# Extracted material
***

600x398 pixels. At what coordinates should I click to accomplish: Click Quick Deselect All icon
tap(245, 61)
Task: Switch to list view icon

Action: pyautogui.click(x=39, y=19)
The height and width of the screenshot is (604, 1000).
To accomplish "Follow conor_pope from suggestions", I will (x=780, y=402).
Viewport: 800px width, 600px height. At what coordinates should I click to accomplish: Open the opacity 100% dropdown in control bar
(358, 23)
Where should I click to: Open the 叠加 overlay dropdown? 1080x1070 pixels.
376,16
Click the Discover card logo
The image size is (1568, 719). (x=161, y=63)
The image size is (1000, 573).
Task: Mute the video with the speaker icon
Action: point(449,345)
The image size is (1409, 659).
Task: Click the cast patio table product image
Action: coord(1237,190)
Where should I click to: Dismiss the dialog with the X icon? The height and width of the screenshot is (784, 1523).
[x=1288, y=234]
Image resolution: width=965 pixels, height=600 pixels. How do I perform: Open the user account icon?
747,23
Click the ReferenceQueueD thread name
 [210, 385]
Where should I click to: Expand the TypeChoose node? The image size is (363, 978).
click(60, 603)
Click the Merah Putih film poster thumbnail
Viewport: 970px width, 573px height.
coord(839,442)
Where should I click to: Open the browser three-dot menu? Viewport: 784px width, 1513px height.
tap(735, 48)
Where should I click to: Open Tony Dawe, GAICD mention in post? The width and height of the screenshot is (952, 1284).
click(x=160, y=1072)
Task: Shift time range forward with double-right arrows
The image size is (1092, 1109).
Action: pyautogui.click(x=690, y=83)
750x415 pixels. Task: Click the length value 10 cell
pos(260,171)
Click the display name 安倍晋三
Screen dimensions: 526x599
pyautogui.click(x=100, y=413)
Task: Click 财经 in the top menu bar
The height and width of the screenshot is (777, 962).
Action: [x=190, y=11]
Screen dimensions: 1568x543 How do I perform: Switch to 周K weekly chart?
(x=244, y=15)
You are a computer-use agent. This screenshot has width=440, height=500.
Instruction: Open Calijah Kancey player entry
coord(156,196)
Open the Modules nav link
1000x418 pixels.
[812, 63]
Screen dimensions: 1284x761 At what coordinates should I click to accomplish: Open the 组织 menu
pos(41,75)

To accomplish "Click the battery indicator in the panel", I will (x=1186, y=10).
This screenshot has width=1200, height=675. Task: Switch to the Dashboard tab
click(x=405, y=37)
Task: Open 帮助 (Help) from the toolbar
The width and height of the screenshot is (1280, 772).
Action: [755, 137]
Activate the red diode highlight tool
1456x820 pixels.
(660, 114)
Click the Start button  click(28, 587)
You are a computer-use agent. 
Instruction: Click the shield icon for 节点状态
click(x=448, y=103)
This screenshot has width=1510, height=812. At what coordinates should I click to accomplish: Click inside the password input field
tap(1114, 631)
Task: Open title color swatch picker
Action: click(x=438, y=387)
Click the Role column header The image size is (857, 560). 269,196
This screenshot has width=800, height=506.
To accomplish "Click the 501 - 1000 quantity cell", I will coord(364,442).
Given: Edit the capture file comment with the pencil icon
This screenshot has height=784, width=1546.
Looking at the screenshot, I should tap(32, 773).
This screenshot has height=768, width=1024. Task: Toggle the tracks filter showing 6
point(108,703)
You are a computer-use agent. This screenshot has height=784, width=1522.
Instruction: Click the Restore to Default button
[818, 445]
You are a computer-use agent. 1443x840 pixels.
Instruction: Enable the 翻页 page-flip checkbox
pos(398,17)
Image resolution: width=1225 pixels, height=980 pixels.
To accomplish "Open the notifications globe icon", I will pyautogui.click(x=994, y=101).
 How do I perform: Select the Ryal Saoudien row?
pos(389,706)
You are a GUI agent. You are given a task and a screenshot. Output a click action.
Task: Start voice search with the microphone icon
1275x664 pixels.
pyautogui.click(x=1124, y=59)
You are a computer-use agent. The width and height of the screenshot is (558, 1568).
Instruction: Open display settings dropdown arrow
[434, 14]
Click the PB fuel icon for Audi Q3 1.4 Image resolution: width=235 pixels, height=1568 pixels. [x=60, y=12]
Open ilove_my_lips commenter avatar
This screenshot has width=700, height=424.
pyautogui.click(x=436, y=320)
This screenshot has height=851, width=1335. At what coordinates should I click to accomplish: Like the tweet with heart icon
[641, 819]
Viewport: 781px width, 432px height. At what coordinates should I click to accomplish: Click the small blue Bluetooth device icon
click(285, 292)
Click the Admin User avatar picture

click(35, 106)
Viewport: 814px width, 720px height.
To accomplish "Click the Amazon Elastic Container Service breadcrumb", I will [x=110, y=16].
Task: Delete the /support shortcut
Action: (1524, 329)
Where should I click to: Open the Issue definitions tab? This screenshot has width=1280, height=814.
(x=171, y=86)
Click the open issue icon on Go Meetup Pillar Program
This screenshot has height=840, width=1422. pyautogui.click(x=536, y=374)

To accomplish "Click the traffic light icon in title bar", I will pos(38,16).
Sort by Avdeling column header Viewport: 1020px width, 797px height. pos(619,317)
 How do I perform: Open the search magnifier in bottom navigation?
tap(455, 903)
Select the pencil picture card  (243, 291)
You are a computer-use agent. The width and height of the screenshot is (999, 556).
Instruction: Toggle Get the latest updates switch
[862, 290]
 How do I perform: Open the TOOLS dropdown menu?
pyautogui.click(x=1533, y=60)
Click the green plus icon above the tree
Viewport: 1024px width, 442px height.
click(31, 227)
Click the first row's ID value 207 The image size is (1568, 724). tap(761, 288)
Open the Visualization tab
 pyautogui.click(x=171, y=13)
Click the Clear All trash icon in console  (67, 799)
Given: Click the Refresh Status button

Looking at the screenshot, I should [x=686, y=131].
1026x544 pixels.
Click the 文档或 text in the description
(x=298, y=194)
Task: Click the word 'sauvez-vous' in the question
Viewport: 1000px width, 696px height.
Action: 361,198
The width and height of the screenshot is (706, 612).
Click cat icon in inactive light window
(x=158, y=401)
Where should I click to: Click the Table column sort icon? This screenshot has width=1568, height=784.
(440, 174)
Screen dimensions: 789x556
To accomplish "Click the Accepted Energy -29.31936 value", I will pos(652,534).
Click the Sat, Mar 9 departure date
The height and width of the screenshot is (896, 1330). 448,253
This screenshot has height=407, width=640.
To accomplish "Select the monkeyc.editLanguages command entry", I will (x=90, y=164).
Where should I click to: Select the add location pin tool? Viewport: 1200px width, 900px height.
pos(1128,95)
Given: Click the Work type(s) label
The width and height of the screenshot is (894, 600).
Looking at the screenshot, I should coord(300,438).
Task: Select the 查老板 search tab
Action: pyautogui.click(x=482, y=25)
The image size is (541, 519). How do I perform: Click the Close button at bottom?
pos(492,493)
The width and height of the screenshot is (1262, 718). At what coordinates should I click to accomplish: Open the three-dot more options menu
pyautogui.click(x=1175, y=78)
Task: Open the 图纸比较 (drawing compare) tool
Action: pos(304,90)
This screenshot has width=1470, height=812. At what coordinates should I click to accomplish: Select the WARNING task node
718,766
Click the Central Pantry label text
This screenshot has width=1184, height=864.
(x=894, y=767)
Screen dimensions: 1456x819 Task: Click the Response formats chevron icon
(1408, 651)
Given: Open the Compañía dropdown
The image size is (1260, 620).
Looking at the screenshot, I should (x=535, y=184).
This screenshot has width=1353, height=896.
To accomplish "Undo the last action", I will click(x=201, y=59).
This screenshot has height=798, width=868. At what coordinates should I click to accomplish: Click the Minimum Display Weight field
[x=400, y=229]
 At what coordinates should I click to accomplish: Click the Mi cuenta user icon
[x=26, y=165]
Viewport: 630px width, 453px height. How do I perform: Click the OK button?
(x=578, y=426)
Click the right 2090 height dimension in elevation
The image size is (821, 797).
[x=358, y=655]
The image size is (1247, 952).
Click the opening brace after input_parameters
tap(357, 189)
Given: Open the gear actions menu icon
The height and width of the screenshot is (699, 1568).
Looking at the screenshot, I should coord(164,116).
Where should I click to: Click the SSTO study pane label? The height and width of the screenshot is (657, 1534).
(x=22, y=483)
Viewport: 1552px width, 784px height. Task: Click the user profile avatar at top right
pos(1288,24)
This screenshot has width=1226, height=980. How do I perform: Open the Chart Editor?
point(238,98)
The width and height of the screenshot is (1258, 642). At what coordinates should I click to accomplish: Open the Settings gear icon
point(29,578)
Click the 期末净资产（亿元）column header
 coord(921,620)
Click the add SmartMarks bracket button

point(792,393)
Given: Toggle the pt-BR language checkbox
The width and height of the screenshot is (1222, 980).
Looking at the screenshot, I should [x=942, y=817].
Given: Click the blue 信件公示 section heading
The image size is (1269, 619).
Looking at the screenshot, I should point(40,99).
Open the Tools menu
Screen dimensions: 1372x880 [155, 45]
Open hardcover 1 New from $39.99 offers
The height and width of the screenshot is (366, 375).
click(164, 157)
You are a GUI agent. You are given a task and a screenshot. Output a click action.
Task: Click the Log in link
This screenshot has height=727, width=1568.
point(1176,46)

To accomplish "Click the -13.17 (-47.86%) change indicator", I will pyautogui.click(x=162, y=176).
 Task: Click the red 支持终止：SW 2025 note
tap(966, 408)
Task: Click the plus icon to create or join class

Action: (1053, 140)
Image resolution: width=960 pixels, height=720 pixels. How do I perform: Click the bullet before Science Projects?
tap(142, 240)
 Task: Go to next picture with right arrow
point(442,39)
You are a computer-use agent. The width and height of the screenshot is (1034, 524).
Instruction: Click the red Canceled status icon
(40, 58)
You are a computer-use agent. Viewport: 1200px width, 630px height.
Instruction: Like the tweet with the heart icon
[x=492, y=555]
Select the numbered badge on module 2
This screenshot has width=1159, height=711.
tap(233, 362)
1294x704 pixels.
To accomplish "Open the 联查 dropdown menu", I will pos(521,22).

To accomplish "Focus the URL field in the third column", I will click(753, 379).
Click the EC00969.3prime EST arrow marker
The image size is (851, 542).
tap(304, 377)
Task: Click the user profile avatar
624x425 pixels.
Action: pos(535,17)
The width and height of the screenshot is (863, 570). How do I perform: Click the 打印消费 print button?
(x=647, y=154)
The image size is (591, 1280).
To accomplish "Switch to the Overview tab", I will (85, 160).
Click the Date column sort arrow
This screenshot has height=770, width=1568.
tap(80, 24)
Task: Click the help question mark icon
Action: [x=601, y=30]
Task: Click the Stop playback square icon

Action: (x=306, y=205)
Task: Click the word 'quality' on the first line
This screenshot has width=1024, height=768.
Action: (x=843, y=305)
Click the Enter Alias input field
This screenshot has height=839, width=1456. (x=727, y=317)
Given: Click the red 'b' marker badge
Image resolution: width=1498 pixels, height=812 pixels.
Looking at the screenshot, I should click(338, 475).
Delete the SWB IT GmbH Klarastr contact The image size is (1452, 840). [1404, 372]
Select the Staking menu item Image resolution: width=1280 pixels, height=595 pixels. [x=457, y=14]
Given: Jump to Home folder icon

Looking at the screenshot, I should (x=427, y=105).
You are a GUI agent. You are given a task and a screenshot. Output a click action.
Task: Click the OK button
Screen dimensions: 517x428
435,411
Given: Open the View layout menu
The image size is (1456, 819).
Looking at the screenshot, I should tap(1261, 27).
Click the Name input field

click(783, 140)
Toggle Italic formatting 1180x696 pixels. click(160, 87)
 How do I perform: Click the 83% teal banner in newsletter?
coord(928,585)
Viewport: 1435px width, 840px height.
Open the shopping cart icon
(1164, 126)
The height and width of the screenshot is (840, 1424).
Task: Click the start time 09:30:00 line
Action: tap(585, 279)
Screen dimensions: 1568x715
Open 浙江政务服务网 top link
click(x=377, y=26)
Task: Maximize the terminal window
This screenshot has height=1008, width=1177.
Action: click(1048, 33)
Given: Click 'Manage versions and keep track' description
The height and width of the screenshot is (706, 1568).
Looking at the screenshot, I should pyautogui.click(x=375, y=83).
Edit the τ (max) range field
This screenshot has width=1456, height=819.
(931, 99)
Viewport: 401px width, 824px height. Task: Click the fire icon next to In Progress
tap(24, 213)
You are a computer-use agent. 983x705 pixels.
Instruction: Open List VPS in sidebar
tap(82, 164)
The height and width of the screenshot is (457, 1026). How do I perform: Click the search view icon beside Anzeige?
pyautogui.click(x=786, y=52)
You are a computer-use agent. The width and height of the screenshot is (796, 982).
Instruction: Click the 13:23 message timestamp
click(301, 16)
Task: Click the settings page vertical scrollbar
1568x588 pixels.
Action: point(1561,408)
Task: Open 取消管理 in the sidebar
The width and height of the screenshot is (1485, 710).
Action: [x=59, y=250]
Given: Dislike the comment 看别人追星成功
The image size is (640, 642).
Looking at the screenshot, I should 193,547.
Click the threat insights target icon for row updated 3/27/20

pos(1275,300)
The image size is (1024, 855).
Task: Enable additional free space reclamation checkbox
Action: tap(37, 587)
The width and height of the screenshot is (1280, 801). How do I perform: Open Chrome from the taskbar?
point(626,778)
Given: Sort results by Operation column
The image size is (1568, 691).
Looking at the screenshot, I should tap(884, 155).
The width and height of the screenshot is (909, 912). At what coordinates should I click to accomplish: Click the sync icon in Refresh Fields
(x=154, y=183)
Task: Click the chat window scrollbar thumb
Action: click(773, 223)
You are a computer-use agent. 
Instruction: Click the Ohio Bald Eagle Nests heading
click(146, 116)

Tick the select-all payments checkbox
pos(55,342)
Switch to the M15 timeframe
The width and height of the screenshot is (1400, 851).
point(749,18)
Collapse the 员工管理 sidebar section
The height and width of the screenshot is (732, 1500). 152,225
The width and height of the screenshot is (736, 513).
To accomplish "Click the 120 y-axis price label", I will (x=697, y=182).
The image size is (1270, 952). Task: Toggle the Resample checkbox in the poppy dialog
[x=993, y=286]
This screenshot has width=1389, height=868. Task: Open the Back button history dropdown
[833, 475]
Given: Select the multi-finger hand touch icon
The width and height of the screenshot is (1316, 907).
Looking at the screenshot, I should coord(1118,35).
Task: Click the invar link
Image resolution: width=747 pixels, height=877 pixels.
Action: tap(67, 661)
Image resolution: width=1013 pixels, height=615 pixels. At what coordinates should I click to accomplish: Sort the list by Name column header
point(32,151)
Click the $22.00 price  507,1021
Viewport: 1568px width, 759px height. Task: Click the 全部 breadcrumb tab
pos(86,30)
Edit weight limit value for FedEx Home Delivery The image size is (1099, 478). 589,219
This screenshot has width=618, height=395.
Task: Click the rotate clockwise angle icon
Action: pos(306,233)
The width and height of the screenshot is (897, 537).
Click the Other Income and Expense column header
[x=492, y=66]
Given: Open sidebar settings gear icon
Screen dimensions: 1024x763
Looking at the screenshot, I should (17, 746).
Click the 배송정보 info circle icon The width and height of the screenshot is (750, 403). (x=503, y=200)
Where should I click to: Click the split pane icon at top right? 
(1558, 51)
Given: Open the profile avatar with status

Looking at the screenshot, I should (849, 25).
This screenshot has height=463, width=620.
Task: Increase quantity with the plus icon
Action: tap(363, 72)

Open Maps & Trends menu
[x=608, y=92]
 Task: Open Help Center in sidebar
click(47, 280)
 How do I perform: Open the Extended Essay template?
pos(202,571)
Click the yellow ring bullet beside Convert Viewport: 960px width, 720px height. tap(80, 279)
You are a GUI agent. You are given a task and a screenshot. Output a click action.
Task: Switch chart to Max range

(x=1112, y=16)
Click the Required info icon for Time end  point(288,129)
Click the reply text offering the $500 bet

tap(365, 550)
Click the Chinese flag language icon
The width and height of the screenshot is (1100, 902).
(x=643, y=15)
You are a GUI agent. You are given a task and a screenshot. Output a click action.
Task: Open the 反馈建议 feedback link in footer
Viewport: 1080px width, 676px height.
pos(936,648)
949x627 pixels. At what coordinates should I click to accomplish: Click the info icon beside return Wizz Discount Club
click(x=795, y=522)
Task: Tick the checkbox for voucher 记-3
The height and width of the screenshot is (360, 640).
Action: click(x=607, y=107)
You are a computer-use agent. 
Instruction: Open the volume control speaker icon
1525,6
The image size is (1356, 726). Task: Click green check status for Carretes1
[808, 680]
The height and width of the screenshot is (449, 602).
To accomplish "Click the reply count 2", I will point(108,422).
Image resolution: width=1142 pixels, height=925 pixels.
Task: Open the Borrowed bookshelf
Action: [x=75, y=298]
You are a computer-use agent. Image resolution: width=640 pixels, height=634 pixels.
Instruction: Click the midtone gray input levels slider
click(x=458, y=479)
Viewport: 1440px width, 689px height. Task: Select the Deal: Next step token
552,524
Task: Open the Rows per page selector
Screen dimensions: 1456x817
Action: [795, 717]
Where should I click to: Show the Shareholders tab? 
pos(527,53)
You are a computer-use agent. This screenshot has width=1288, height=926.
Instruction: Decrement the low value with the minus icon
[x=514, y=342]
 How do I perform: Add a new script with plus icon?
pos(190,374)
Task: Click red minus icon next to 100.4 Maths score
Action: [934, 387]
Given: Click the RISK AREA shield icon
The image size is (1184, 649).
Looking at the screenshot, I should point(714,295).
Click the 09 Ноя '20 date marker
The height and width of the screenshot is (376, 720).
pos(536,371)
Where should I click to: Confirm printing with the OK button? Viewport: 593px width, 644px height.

***

# Problem to work on
Repeat the listing verbatim, from the line containing "is (1034, 524)." up to and including the line containing "will (85, 160).".

# Written solution
You are a computer-use agent. The width and height of the screenshot is (1034, 524).
Instruction: Click the red Canceled status icon
(40, 58)
You are a computer-use agent. Viewport: 1200px width, 630px height.
Instruction: Like the tweet with the heart icon
[x=492, y=555]
Select the numbered badge on module 2
This screenshot has width=1159, height=711.
tap(233, 362)
1294x704 pixels.
To accomplish "Open the 联查 dropdown menu", I will pos(521,22).

To accomplish "Focus the URL field in the third column", I will click(753, 379).
Click the EC00969.3prime EST arrow marker
The image size is (851, 542).
tap(304, 377)
Task: Click the user profile avatar
624x425 pixels.
Action: pos(535,17)
The width and height of the screenshot is (863, 570). How do I perform: Click the 打印消费 print button?
(x=647, y=154)
The image size is (591, 1280).
To accomplish "Switch to the Overview tab", I will (85, 160).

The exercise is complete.